Retribusi Numpang Lewat di Gerbang Kemanusiaan RSUDAM

Rabu, 1 Oktober 2025 21:06
Ali Rukman F

OLEH ALI RUKMAN*

RUMAH sakit adalah tempat orang datang dengan luka, doa, dan harapan. Tapi di gerbang RSUD Abdul Moeloek (RSUAM) Bandar Lampung, keluarga pasien sering kali dihadapkan pada beban lain yang tak kalah menyakitkan: retribusi parkir yang terasa lebih tajam dari biaya.

Fenomena yang terjadi sederhana tapi mengiris, kendaraan yang hanya lewat mengantar pasien, meski tak memanfaatkan lahan parkir, tetap dikenai tarif Rp3.000, atau dihitung satu jam penuh. Di titik-titik vital seperti IGD, Rawat Jalan, hingga Gedung Cuci Darah—yang setiap hari ramai oleh kendaraan antarjemput—logika kemanusiaan seolah absen. Bukankah seharusnya kendaraan antarjemput, apalagi angkot dan atau kendaraan online, dibebaskan dari pungutan?

Beberapa rumah sakit swasta di Bandarlampung sudah melangkah lebih bijak. Mereka memberi kebijakan: hanya yang benar-benar parkir yang dikenai biaya. Kendaraan yang sekadar menurunkan pasien dibiarkan lewat tanpa pungutan. Ada empati di sana, ada kepekaan. Maka wajar jika kita berharap RSUAM—sebagai rumah sakit rujukan terbesar di Provinsi Lampung—mampu meniru kebijakan baik itu.

Yang terasa ganjil justru ketegasan petugas pintu keluar. Mereka begitu sigap saat menarik bayaran, tetapi minim dalam pelayanan. Saat berad di dalam umumnya kendaraan dibiarkan mencari tempat parkir sendiri, tanpa arahan, tanpa pengaturan. Pertanyaan pun muncul: adakah rasa adil ketika yang dikejar hanya retribusi, sementara pelayanan tak sepadan? Dan lebih dalam lagi: benarkah retribusi parkir ini sepenuhnya masuk kas daerah, atau justru ada celah-celah yang hilang di jalan? Ntaaahlaah.

Seorang ahli tata kota pernah mengingatkan, “Retribusi parkir tidak boleh melukai rasa keadilan publik.” Parkir di rumah sakit mestinya menjadi instrumen pengaturan, bukan ladang mencari rupiah. Apalagi bagi keluarga pasien yang sedang berada di ujung daya dan doa.

Sebelum pemerintah mengeluarkan regulasi yang lebih tegas—membebaskan parkir untuk kendaraan antar-jemput di seluruh fasilitas public di Bandarlampung seperti: universitas, mall, hotel, dan rumah sakit—RSUAM mestinya bisa menjadi pelopor.
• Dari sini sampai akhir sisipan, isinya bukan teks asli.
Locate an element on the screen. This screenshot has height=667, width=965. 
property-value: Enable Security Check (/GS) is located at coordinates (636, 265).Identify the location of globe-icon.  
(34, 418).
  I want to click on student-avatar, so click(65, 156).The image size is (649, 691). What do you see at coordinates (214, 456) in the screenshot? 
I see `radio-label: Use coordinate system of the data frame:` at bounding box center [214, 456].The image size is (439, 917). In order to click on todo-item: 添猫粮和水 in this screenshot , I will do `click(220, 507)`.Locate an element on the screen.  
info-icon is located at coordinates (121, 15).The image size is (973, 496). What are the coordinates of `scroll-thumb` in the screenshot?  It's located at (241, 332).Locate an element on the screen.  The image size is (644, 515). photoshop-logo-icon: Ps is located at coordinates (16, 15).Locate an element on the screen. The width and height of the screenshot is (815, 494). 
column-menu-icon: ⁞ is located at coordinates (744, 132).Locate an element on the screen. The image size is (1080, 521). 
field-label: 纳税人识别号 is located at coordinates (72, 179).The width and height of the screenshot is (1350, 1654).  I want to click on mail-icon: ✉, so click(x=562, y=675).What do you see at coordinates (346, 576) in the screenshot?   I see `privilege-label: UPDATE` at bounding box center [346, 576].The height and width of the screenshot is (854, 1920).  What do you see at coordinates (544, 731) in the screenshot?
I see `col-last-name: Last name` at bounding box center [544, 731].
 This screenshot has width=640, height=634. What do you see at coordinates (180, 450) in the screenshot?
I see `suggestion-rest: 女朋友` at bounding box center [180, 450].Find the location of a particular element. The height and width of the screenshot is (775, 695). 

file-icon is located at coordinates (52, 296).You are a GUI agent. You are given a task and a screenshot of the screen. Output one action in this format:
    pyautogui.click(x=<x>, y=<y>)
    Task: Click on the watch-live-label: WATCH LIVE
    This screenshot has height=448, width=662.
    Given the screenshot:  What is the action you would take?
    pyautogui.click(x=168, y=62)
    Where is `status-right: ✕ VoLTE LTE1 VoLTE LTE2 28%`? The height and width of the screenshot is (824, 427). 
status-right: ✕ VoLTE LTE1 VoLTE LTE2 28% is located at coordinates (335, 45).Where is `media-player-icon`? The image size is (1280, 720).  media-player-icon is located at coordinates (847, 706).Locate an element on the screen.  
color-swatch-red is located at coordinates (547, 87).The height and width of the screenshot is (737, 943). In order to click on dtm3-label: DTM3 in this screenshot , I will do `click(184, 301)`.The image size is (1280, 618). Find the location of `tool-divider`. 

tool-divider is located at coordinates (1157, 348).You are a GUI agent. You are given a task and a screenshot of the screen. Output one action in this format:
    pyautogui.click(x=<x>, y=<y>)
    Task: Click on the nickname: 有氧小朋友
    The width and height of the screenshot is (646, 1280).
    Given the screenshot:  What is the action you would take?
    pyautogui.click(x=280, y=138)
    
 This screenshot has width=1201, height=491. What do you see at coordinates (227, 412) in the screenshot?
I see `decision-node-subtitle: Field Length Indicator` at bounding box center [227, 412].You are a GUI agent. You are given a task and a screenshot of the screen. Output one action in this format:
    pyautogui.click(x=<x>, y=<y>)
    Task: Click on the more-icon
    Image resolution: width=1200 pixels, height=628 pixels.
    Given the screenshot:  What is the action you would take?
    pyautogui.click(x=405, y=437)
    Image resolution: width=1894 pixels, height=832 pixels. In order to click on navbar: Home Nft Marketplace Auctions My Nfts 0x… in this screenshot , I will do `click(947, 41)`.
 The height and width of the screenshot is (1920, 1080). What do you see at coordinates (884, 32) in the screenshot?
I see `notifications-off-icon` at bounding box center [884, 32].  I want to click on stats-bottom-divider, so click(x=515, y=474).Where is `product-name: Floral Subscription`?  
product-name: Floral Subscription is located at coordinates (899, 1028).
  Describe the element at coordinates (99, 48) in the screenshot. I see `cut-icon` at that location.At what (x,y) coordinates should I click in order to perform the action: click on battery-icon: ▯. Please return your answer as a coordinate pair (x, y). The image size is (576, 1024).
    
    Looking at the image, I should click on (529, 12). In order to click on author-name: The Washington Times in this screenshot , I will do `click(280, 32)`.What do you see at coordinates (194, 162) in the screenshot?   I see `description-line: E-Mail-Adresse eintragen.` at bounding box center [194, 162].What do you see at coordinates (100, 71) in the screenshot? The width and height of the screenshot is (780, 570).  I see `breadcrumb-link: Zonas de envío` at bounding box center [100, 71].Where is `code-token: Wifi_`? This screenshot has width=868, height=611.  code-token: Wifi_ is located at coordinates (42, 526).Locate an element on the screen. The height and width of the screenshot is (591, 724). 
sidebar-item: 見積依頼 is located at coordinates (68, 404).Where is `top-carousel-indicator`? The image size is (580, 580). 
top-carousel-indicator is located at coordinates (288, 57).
Karena ukuran sebuah rumah sakit besar idealnya tidak hanya pada luas bangunan atau jumlah pasien, tapi juga pada kemampuannya menjaga nilai kemanusiaan di setiap detail pelayanan, bahkan sampai soal parkir.

Dan di sinilah nurani publik harus bersuara. Jangan biarkan gerbang rumah sakit berubah menjadi loket retribusi yang menghisap di saat keluarga tengah berjuang dengan doa dan air mata. Jangan biarkan RSUAM, yang mestinya jadi simbol pelayanan kesehatan tertinggi di Lampung, justru tercatat di hati rakyat sebagai tempat di mana kemanusiaan dipaksa kalah oleh karcis parkir.

Kini saatnya pemerintah daerah meninjau ulang. Hentikan pungutan untuk kendaraan yang sekadar antar jemput. Tunjukkan bahwa empati bisa lebih berharga daripada tiga ribu rupiah. Sebab sejarah akan mencatat, apakah rumah sakit ini benar-benar berdiri untuk menyembuhkan rakyat, atau sekadar berdiri untuk menghitung receh dari gerbang penderitaan.